In many areas of Western medicine, rigorously controlled research and carefully documented experience allow fairly definitive answers to questions of diagnosis and treatment of any given malady. Although the quality of research in acupuncture is now better meeting the requirements of Western medicine, we still can rarely answer questions based on a Western scientific-evidence-based model. The reasons for which lie in the nature of the two systems themselves. Nature does not reveal itself to us, but only gives answers to the questions that we pose. In November of 1997 the National Institutes of Health (NIH) convened a conference on acupuncture to determine what answers we do have from a rigorous scientific standpoint.
Read the Consensus Statement on Acupuncture
The distinct methods used by oriental medicine have long posed problems of understanding and accreditation for Western practitioners seeking to verify the efficacy of acupuncture. Western allopathic medicine treats diagnoses, and diagnoses are often established by fairly objective impersonal standards. The conventional Western medical model, by treating specific and "objective" diagnoses, can easily design studies which permit statistical inferences about the benefits of an intervention.
This approach is in contrast to traditional acupuncture models where an individual, not a diagnosis, is treated. Treatment is based not only on diagnostic evaluations derived from subjective signs and symptoms but on an accurate assessment of a patients nature/constitution. In a medical model such as traditional oriental medicine,where optimal treatment requires individualization, Western statistical analyses and study design must challenge a sole reliance on "standard" approaches to be meaningful.
Therein lies the problem. It is human nature to want the best medical care according to established standards, which in this country are based on the traditional scientific model.Average Westerners, having been exposed to a fairly homogeneous group of medical practitioners, tend to assume that there is an optimal treatment regimen for any given condition. Since most medical doctors will ask similar questions, do similar exams, order similar tests and recommend similar therapies for a given problem their approach being based on similar research, teaching and experience people assume that a physician who deviates from the norm is either ignorant or incompetent. (The exception would be physicians exploring new treatment regimes in research settings.)
There have been attempts to "standardize" acupuncture approaches. The Chinese government under communist rule has created a model of acupuncture called Traditional Chinese Medicine. This is the model taught in most acupuncture schools in the West. Although based on traditional models of oriental medicine, particularly herbal approaches, it only partially reflects the wealth of acupuncture models used historically and today.
For those interested in studying the history of acupuncture, I recommend the book:
In the Footsteps of the Yellow Emperor
by Peter Eckman, M.D.
Cypress Book Co. 1996
3450 Third Street, Unit 4B
San Francisco, CA 94124
The Yellow Emperor and other recent studies of acupuncture make it evident that the world of oriental medicine is much more diversified than the world of western medicine. There are different schools of acupuncture with significantly different approaches to patients.

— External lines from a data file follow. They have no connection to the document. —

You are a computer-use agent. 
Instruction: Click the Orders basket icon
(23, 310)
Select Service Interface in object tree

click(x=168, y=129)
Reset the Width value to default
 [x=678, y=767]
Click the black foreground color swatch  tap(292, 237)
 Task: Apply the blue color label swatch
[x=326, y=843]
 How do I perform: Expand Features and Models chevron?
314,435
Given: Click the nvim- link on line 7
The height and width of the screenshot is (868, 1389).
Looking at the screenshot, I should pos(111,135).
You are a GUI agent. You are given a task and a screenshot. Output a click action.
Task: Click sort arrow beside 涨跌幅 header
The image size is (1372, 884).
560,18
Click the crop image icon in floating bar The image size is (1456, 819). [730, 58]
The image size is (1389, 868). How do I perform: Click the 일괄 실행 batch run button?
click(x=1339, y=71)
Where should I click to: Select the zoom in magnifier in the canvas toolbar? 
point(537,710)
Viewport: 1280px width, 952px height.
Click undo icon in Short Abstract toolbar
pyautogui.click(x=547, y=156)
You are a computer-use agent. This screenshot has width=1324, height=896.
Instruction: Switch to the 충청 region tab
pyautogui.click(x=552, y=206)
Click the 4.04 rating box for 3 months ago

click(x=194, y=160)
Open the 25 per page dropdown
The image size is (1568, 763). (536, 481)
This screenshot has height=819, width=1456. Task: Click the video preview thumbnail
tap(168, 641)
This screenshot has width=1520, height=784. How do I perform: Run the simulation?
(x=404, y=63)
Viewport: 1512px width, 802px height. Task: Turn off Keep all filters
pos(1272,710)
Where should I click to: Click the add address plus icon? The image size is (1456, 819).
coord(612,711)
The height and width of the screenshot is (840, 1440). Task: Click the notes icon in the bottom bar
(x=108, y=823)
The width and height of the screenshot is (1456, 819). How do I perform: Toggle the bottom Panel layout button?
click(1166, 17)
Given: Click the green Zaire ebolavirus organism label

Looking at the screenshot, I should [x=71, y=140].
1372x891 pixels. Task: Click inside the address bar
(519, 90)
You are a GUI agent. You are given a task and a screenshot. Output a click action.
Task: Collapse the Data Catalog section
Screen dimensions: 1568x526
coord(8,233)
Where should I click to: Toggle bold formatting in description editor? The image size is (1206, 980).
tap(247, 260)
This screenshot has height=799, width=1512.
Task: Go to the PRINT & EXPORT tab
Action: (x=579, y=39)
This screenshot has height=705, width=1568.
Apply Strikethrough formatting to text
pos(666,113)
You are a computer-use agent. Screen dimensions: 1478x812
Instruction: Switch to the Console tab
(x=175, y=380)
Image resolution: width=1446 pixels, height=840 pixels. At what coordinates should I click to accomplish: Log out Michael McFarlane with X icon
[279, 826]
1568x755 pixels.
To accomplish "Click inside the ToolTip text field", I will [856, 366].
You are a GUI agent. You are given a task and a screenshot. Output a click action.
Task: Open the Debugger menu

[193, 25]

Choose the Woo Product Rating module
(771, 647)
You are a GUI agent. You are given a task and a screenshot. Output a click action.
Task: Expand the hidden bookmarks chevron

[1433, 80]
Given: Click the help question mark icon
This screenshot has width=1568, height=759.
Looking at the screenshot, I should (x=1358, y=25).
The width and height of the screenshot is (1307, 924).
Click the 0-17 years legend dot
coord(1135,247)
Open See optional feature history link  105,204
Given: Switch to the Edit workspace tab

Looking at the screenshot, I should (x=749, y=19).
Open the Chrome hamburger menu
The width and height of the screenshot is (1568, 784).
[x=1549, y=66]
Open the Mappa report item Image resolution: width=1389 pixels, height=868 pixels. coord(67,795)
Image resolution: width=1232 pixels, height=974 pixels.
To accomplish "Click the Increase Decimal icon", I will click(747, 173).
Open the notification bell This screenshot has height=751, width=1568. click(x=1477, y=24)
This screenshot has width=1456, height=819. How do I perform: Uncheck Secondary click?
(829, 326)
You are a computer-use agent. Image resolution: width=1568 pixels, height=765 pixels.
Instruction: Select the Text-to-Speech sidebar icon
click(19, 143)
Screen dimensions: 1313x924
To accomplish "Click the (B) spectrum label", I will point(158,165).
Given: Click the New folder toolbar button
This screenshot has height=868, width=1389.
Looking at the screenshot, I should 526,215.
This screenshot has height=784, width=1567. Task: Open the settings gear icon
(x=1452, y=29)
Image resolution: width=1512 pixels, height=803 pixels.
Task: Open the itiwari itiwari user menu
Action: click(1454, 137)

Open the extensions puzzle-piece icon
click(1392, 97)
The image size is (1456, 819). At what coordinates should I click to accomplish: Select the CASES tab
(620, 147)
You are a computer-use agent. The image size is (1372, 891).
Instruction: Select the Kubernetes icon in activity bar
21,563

Some practitioners approach patients from a standard medical perspective: What's the diagnosis? Here's the treatment.Others are clearly more interested in exploring the implications of a symptom/condition in order to improve not only present, but future health as well.Recently, I heard a well-published acupuncturist state that he wasn't so concerned whether a terminally ill patient died if he was able to help the patient obtain self actualization prior to death as a result of the acupuncture treatment.
The diversity of approaches and the nature of the practice of medicine often cause some practitioners to hold strong opinions about how a patient should or should not be treated.And there even remains, understandably, quite a bit of controversy about who is qualified to practice acupuncture. Here political, legal, and financial pressures enter into the picture, further complicating and clouding our understanding of oriental medicine.
As a result of all of the above limitations on our knowledge of acupuncture, you might find the answers to some of your questions somewhat vague. The answers you will find here are from physicians experienced in several "approaches" to acupuncture and desirous for their patients to benefit from the best of all effective treatments medicine can offer. Our intention is to be not dogmatic, given our awareness of how little we know in this exciting and promising specialty of medicine, but to provide some introductory guidance and offer alternatives to those seeking help for conditions that conventional Western medicine has not been able to treat with great success in individual cases.